Many good questions generate some degree of opinion based on expert experience, but answers to this question will tend to be almost entirely based on opinions, rather than facts, references, or specific expertise.If this question can be reworded to fit the rules in the help center, please edit the question.

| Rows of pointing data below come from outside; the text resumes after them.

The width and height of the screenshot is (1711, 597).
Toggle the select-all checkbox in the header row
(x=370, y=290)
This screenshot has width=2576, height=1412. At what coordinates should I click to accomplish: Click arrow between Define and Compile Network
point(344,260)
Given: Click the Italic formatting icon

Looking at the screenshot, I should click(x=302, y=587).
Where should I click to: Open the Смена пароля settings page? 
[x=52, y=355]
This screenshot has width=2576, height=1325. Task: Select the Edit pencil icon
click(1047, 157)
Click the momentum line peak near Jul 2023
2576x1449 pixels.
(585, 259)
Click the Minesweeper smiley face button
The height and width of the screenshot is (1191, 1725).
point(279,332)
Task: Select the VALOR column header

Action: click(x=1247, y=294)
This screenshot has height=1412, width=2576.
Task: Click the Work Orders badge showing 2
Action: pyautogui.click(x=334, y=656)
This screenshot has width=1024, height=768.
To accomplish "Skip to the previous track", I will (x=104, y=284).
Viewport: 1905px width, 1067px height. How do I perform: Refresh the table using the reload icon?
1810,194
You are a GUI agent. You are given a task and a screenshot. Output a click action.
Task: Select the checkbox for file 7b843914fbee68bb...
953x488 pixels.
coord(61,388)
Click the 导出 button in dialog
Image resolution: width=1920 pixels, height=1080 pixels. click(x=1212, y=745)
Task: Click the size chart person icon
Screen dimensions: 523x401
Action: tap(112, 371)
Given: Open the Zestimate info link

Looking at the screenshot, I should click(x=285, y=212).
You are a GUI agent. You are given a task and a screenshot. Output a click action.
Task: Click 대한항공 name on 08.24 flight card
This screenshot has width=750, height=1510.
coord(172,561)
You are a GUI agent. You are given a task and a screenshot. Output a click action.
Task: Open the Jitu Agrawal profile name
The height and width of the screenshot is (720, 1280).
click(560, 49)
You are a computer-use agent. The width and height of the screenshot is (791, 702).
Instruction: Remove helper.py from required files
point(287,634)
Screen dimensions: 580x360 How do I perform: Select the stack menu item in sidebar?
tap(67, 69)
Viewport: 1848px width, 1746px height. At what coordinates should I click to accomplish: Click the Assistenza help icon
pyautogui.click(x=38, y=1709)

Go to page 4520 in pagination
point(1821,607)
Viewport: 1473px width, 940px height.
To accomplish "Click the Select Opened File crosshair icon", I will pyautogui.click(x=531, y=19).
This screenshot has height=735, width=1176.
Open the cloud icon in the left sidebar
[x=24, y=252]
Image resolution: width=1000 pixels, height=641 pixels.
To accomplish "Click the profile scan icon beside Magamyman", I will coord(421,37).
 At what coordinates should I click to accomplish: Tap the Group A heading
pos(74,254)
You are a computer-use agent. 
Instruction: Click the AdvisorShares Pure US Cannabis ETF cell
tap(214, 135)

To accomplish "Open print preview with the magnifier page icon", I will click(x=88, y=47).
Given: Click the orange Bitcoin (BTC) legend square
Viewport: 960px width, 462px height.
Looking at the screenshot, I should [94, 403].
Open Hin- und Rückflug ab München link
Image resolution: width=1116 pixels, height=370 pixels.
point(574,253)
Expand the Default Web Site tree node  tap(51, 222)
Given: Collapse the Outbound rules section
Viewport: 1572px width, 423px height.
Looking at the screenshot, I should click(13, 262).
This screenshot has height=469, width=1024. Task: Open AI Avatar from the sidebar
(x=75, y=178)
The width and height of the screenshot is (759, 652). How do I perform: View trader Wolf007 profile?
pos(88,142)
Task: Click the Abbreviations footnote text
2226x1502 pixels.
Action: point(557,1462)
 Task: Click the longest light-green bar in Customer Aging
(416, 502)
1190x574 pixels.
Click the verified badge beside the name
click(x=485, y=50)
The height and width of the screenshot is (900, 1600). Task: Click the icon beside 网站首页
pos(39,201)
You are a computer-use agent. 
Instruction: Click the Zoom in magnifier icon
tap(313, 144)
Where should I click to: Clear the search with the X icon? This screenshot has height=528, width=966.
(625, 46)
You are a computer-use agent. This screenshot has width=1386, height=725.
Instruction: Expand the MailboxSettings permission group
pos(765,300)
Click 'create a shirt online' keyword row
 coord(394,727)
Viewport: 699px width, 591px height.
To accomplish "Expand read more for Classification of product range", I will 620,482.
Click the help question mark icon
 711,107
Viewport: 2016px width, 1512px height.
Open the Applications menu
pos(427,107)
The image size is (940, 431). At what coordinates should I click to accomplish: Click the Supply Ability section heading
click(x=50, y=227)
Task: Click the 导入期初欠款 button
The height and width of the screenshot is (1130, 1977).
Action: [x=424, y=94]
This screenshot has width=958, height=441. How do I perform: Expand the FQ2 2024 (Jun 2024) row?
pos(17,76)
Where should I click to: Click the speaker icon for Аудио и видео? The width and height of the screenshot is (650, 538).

The monster group. Its a true monstrosity. – Your Ad Here Jan 30 '14 at 14:54
I think this is a nice question, or rather the answers could be nice. – Martin Brandenburg Jan 30 '14 at 14:59
For much more trivial reasons "my group" is the $PSL(2,7)\cong GL(3,2)$, aka. the smallest simple group if one doesn't count cyclic and alternating groups. This guy crept up everywhere in my first university semester ... – Hagen von Eitzen Jan 30 '14 at 16:22
would it be more appropriate to ask for examples of groups with "strange" (in the sense of counter-intuitive) properties? like grigorchuks group. i think Dietrich Burdes awnser would also count for that, since it's a really small group wich inherits alot of structual implications. i'd really like to know wich groups are interesting to others and why. – quis23 Jan 30 '14 at 16:43
I want to know how Grigorchuks group was the first group you came across? – hmmmm Jan 30 '14 at 20:32

What about the smallest non-trivial group $\mathbb{Z}/2\mathbb{Z}$ ? See the discussion Fantastic properties of $\mathbb{Z}/2\mathbb{Z}$ for many convincing arguments.